The Wall Street Journal recently had an article about various forms of exercise “boot camps”. They rated one of them, which use “kettlebells”, cast-iron weights used by the training regimen used by the Soviet military, as being “surprisingly intense” because the revewier’s t-shirt was drenched after 40 minutes of exercise. Heh. You call that intense? I can get my t-shirt drenched after 30 minutes of Dance Dance Revolution, and if I go on for a full hour, I’m literally dripping onto the dance pad….

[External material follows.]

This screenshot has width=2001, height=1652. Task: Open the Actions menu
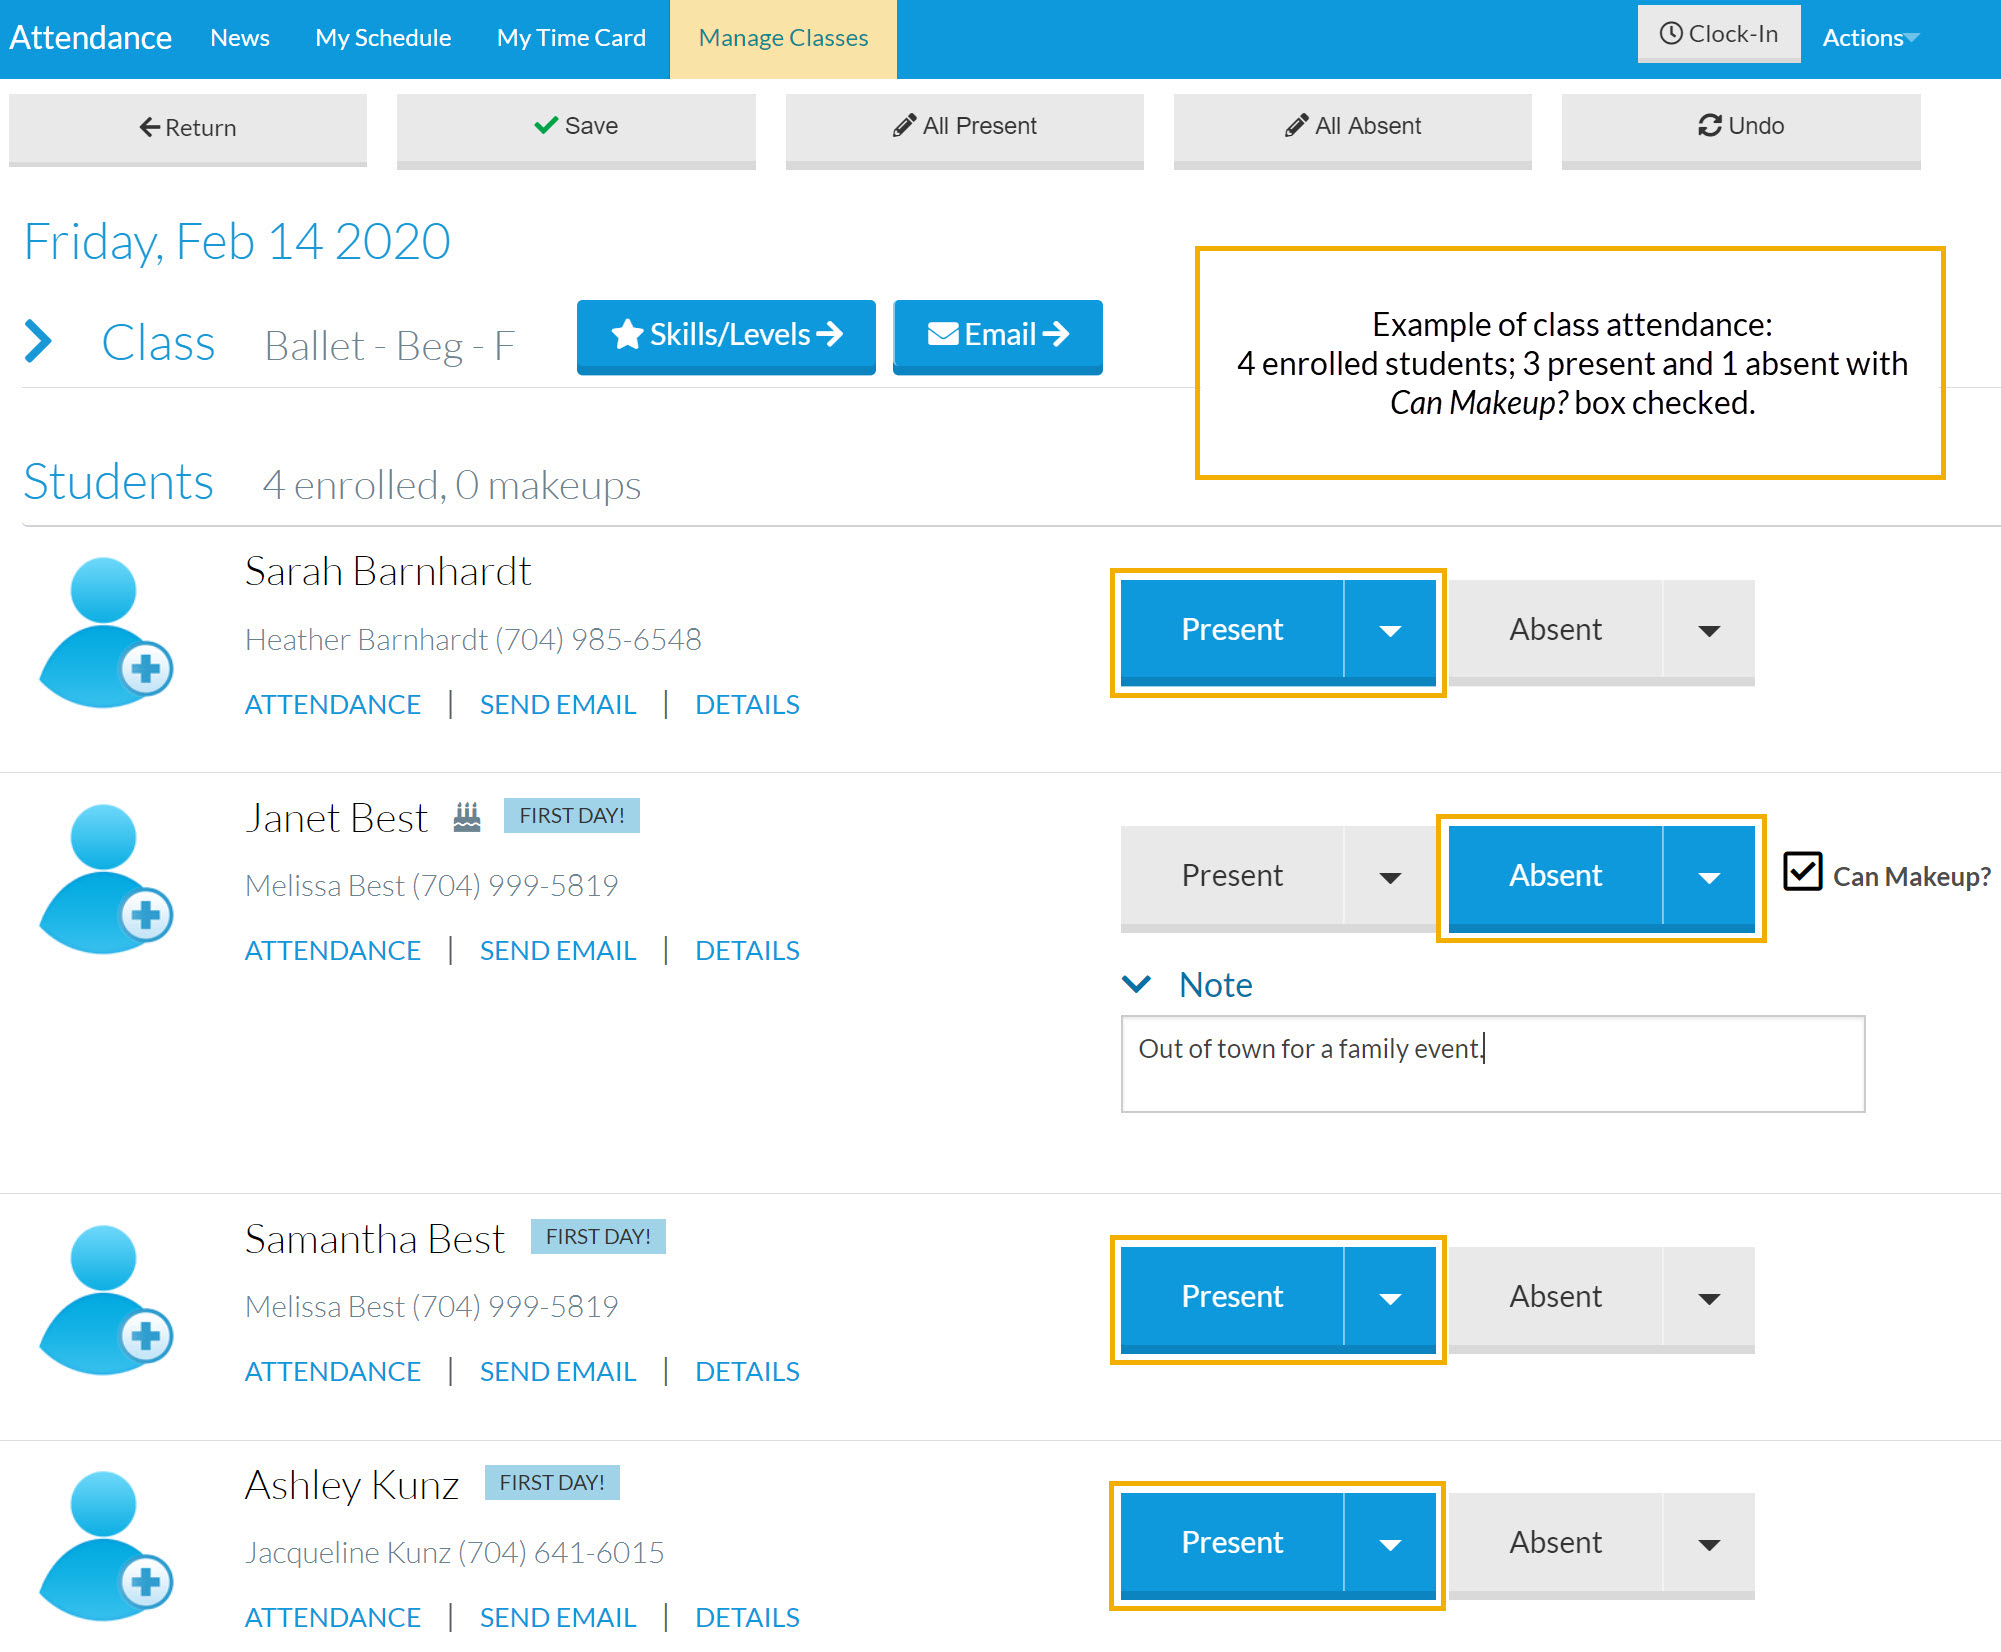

Which brings me to something which I’ve been wondering about for some time. Since I don’t frequent nightclubs where trance, hip hop, and other more modern forms of music are played, it’s made me wonder whether or not real examples of these genres really feature modulation (a musical technique where the composer shifts the music into a different key to add musical interest and variety). The music in a number of the DDR tracks do modulate, and so I’ve always assumed that it must not be very realistic, since I’ve always assumed that most of the modern hip hop, trance, etc. groups wouldn’t have had enough classical musical training to do that sort of thing.
I’m reminded of how I always tended to like Weird Al’s songs that weren’t parodies, such as Melanie, simply because they were much more musically interesting — not just one, five, one, five chords with really boring bass lines. So I guess I’ve always assumed that most popular music were always devoid of any kind of real, traditional, musical complexity. Or am I just being too snobish?